═════ Supplied records
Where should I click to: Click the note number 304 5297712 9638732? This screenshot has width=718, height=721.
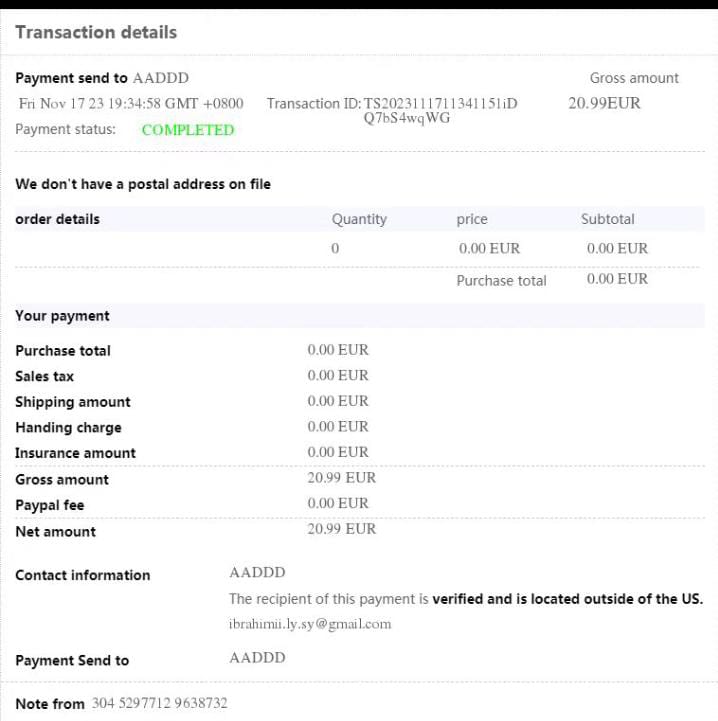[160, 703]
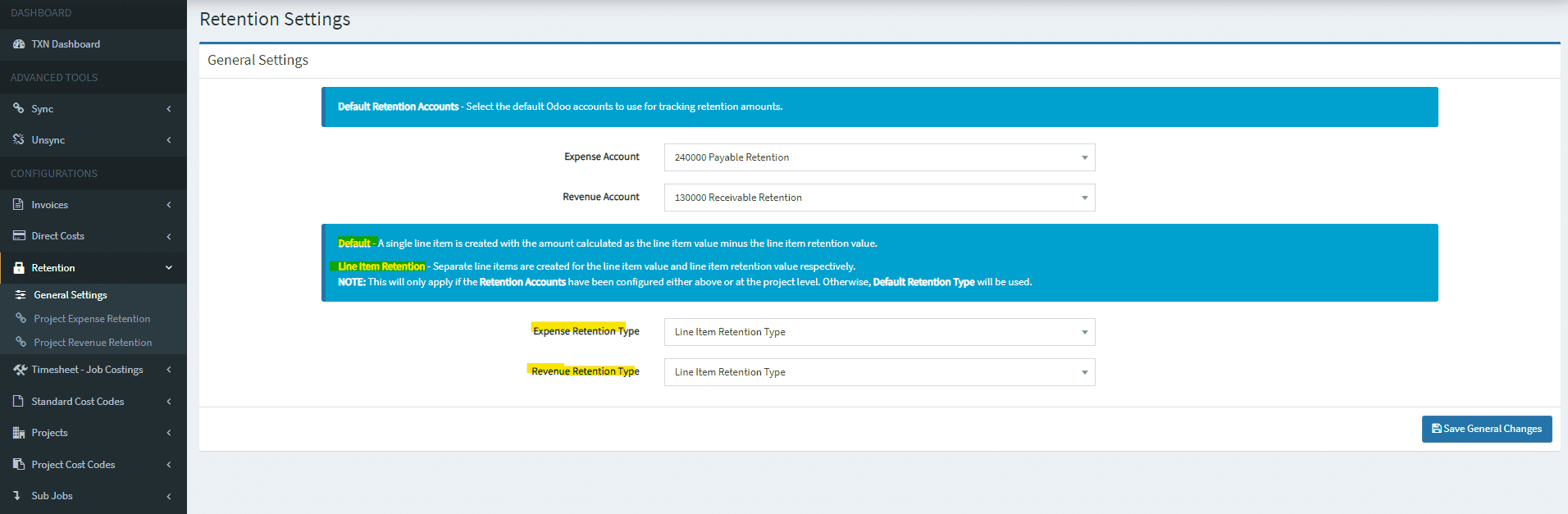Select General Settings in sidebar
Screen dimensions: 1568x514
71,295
══════════
Transcribe all records verbatim, no pictures.

Where should I click to: Click the note number 304 5297712 9638732? This screenshot has width=718, height=721.
[160, 703]
Select General Settings in sidebar
Screen dimensions: 1568x514
71,295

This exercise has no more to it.